Mosquito-borne Illnesses in Travelers: A Review of Risk and Prevention

Edith Mirzaian, Pharm.D.; Melissa J. Durham, Pharm.D.; Karl Hess, Pharm.D.; Jeffery A. Goad, Pharm.D., M.P.H.

Disclosures

Pharmacotherapy. 2010;30(10):1031-1043. 

In This Article

Chikungunya Fever

Chikungunya fever is caused by a single-stranded RNA alphavirus (CHIKV) from the family Togaviridae. The vector and mode of transmission of chikungunya, as in dengue fever, is by a bite of an infected A. aegypti mosquito and less commonly by the A. albopictus.[27] The incubation period of chikungunya ranges from 2–12 days.[3] Many people infected with CHIKV will remain asymptomatic, and the disease is rarely fatal. The clinical presentation is very similar to that of dengue fever, the most common symptoms consisting of fever, arthralgia, backache, and headache. Other symptoms include rash, fatigue, nausea, vomiting, and myalgias. The joint symptoms of chikungunya are severe and often debilitating, lasting from weeks to up to a year, with the hands and feet most often affected, but the lower limbs and back can also be involved.[3] The name "chikungunya" translates to "that which bends up" in the Makonde dialect of Tanzania, describing the physical appearance of a patient with severe clinical features.[27]

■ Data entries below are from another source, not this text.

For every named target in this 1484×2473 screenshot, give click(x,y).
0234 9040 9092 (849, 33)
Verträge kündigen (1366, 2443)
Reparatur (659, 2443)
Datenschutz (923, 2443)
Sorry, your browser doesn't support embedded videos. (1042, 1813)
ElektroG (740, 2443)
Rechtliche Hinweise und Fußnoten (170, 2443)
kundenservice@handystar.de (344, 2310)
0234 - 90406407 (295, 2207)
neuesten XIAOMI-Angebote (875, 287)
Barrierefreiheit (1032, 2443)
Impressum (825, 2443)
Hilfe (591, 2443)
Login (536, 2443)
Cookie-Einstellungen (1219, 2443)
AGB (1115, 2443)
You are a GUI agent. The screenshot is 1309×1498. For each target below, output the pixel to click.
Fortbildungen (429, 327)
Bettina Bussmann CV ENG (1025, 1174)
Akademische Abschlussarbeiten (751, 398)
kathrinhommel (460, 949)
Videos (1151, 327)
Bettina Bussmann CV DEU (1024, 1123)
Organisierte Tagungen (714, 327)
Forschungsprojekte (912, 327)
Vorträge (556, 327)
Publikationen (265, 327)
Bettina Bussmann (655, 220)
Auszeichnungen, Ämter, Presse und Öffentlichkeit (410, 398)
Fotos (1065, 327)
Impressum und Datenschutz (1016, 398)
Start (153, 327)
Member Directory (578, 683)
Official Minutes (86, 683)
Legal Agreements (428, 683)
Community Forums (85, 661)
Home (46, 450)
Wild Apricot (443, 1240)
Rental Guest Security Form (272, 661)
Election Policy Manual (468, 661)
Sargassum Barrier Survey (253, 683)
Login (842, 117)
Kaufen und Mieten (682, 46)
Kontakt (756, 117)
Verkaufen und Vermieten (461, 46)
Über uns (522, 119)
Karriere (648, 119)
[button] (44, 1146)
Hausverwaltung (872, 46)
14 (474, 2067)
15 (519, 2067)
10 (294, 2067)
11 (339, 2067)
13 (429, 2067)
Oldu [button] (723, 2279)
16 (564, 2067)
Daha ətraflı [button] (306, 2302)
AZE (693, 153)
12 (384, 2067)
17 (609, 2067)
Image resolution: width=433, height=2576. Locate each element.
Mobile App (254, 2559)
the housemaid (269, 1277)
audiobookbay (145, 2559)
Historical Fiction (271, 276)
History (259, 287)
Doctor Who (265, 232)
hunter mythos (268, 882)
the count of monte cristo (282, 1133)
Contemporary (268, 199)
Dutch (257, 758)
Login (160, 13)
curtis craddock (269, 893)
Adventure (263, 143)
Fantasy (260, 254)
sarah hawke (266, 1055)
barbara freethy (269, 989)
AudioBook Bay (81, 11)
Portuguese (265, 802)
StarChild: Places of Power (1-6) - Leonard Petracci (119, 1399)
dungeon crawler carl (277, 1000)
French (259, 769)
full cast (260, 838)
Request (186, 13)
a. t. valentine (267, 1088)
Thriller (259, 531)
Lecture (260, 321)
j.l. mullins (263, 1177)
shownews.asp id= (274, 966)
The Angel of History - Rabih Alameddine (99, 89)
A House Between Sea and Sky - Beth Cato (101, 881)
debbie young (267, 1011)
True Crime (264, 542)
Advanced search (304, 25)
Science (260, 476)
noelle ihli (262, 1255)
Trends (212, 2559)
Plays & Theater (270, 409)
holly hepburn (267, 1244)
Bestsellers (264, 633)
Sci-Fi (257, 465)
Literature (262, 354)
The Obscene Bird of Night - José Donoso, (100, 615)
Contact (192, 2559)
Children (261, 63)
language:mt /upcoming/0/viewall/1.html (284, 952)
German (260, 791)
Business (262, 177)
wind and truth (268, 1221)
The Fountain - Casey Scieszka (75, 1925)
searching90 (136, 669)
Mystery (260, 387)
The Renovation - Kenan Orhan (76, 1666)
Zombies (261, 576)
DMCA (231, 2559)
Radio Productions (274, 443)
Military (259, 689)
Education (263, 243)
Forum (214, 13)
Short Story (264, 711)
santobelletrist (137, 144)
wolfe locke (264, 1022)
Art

Chikungunya is endemic to parts of Africa and Asia. Outbreaks occurred in these areas between 1960 and 1982.[28] Then in 2004, the disease reemerged in several countries including India, Indonesia, Maldives, Thailand, and various Indian Ocean islands including Comoros, Mauritius, Reunion, and Seychelles. More than 1.25 million cases of chikungunya fever have been reported in India, mainly in the Karnataka and Maharashtra provinces.[28,29] There is a significant risk of importation of CHIKV to nonendemic countries worldwide due to the high viremia of infected individuals and expansive distribution of both A. aegypti and A. albopictus.[28] Autochthonous transmission has also been documented in a limited area in Italy when an infected traveler transmitted the virus to local A. albopictus.[3] For travelers, risk is highest in endemic areas during the rainy season, when the density of the vector is highest.[3]

Currently, no specific treatment is available for chikungunya fever, although various antiviral agents are being investigated.[30] To limit further transmission of the virus, patients should be kept under mosquito netting while febrile. Treatment is mainly supportive and includes rest, fluids, and management of fever with acetaminophen. As in dengue fever, salicylates should be avoided in children because of the risk of Reye's syndrome, but NSAIDs may be used cautiously if acetaminophen is not sufficient since there is limited risk of hemorrhagic complications with chikungunya fever.[27] As with dengue fever, no vaccine exists for chikungunya fever; therefore, the best prevention is to avoid mosquito bites with proper insect precautions.[3]